Directions for this task. The response should be the lines of the data, starting at the first and ending at the one that contains "Given: Click the 1/21/19 column header", copied without change.

-- -- --

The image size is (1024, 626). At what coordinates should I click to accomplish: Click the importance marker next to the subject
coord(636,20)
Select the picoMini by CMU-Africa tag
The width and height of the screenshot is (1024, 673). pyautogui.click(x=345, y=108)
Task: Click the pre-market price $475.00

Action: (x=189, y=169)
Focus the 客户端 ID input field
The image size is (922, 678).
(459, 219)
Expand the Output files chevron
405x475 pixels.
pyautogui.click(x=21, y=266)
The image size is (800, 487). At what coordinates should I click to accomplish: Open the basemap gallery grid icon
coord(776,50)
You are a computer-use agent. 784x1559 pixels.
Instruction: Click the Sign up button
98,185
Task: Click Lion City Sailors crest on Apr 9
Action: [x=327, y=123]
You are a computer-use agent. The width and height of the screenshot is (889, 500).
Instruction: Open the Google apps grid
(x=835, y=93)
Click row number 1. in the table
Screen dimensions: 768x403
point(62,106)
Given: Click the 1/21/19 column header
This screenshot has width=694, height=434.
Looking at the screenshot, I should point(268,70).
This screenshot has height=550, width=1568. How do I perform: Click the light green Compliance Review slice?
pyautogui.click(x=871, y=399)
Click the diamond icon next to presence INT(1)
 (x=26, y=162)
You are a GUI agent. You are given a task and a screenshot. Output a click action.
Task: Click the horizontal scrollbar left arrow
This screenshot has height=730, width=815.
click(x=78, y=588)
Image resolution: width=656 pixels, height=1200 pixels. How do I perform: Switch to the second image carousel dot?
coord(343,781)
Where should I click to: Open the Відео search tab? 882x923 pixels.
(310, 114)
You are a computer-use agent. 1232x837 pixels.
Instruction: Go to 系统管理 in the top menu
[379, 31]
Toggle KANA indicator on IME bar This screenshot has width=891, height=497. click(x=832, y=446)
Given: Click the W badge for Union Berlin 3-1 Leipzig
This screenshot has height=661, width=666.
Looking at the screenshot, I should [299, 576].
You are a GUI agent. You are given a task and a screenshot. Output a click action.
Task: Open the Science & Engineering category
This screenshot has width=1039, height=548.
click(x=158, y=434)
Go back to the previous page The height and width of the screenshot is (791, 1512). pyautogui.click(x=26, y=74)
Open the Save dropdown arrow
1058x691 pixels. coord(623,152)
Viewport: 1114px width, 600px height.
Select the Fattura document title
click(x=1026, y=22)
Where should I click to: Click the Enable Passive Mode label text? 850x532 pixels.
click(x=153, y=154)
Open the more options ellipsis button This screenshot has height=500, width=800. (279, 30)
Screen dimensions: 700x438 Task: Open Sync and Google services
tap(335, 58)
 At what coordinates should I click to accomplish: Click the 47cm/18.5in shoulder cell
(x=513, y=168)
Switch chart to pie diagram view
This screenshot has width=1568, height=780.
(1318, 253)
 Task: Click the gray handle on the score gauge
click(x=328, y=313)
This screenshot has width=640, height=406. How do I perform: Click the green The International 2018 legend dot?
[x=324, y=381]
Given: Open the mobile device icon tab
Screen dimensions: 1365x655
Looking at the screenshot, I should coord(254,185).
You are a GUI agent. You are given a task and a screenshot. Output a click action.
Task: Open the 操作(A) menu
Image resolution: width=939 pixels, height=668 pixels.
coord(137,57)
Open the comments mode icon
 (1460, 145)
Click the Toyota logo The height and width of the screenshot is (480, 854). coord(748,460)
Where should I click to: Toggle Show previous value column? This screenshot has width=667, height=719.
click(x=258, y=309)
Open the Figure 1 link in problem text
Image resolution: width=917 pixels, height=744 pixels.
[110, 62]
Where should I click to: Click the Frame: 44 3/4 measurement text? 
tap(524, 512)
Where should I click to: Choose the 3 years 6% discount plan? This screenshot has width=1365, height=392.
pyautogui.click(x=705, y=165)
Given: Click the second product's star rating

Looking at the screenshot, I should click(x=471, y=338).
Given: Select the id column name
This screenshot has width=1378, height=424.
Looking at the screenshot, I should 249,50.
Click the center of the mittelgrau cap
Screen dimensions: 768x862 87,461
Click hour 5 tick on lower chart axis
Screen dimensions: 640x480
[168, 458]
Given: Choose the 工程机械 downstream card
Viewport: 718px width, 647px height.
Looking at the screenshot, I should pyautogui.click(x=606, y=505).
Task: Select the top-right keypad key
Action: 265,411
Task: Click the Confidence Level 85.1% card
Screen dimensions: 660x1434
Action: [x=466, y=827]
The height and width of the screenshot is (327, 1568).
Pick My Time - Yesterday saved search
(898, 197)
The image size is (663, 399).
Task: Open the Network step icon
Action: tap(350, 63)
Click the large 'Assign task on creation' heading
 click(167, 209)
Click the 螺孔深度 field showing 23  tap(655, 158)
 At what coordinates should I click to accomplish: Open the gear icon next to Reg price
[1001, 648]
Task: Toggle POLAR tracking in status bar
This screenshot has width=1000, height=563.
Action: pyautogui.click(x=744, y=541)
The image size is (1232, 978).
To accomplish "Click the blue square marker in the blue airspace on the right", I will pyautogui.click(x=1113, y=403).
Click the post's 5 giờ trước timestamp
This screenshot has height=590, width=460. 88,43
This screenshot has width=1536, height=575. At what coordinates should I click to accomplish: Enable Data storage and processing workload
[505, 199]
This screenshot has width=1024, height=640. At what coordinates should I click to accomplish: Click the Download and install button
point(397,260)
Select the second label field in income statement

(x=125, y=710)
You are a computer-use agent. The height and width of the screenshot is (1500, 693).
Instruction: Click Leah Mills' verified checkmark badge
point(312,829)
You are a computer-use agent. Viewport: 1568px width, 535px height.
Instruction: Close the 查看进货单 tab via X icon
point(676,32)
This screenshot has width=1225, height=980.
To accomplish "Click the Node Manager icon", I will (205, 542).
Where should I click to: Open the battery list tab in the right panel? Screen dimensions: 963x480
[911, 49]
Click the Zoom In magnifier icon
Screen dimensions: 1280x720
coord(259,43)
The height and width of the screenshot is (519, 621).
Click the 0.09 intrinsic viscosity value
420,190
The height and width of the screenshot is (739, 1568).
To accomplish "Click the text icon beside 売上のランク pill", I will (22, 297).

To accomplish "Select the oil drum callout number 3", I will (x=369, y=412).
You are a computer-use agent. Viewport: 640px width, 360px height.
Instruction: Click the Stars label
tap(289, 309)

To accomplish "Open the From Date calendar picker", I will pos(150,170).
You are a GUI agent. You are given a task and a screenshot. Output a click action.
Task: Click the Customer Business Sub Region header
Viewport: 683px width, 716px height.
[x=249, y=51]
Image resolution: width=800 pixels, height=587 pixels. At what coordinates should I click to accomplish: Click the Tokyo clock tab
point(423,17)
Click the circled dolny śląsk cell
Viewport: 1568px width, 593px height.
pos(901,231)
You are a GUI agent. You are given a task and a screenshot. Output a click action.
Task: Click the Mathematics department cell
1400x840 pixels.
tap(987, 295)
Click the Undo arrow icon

-- -- --

Result of the task.
The image size is (1024, 626). At what coordinates should I click to accomplish: Click the importance marker next to the subject
coord(636,20)
Select the picoMini by CMU-Africa tag
The width and height of the screenshot is (1024, 673). pyautogui.click(x=345, y=108)
Task: Click the pre-market price $475.00

Action: (x=189, y=169)
Focus the 客户端 ID input field
The image size is (922, 678).
(459, 219)
Expand the Output files chevron
405x475 pixels.
pyautogui.click(x=21, y=266)
The image size is (800, 487). At what coordinates should I click to accomplish: Open the basemap gallery grid icon
coord(776,50)
You are a computer-use agent. 784x1559 pixels.
Instruction: Click the Sign up button
98,185
Task: Click Lion City Sailors crest on Apr 9
Action: [x=327, y=123]
You are a computer-use agent. The width and height of the screenshot is (889, 500).
Instruction: Open the Google apps grid
(x=835, y=93)
Click row number 1. in the table
Screen dimensions: 768x403
point(62,106)
Given: Click the 1/21/19 column header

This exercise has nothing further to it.